表5-20 排水(排除)基準違反の原因別検挙状況(昭和59年)

〔事例〕国内でも大手の化学工場は、カ性ソーダ液を送るポンプや次亜塩素酸ソーダを送るポンプが老朽化し、強アルカリ性の廃液が漏れ、排水口から排出されているのに何らの改善措置を採らず、水素イオン濃度の排水基準を大幅に超える未処理汚水を排出していた。9月18日、水質汚濁防止法違反で検挙(神奈川)
(2)過去最高となった公害苦情の受理
 警察における公害苦情の受理件数は年々増加しており、昭和59年の受理件数は5万562件で、前年に比べ4,703件(10.3%)増加し、過去最高となった。最近5年間の公害苦情の受理件数の推移は、表5-21のとおりである。

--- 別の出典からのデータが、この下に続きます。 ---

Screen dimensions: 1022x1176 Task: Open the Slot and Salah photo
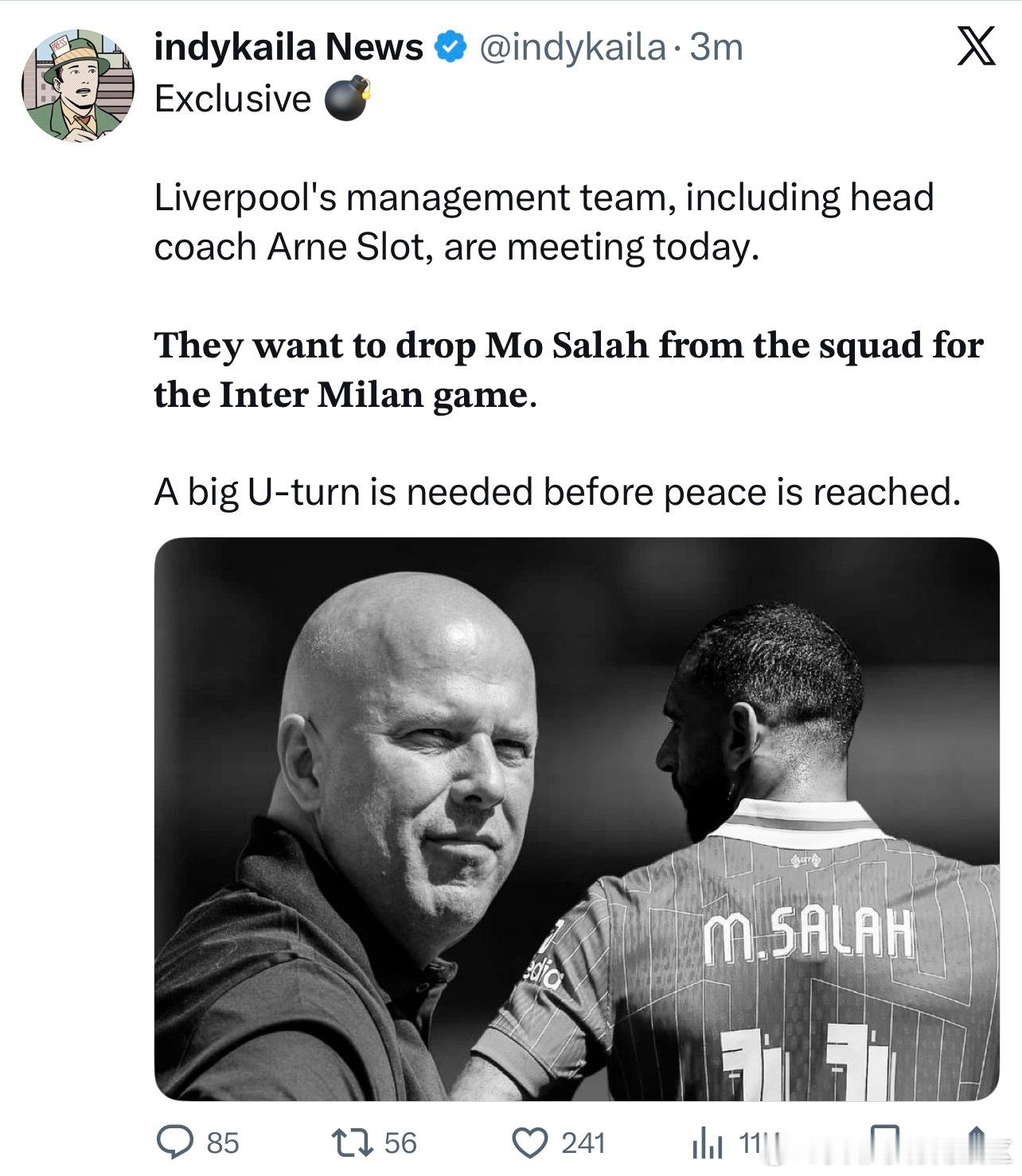tap(576, 819)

表5-21 公害苦情の受理件数の推移(昭和55~59年)

 公害苦情の種類別では、騒音に関する苦情が4万8,365件で、前年に比べ4,805件(11.0%)増加し、全体の95.7%を占めた。また、騒音苦情のうち、カラオケ等の楽器、音響機器音に関するものは53.7%であった。
 公害苦情については、警察官の注意、指導によりその約8割を処理しているほか、話合いのあっせん、検挙、他機関への通報等を行って苦情の解消に努めている。

8 保健衛生事犯の取締り

 昭和59年の保健衛生事犯の取締り状況をみると、医事関係事犯の検挙件数は141件で、前年に比べ19件(15.6%)増加した。内容的には、大規模精神病院において、医事関係免許を有しない看護助手や入院患者に注射、点滴、心電図、脳波検査を、准看護士に診療エックス線照射を行わせていた無資格診療補助事犯、他人の医師免許証を利用するなどして病院に医師として勤務し、診察、投薬、注射等を行っていた無免許医業事犯等悪質事犯が目立った。
 薬事法違反の検挙件数は491件で、前年に比べ37件(7.0%)減少した。内容的には、利尿剤であるフロセミドを主原料とする錠剤を利尿効果により体重が減少すると標ぼうして健康食品名目で販売した事犯等健康食品をめぐる事犯が跡を絶たないほか、医療用具である歯科鋳造用金銀パラジウム合金の粗悪品を全国の歯科医師等に販売していた悪質な事犯が目立った。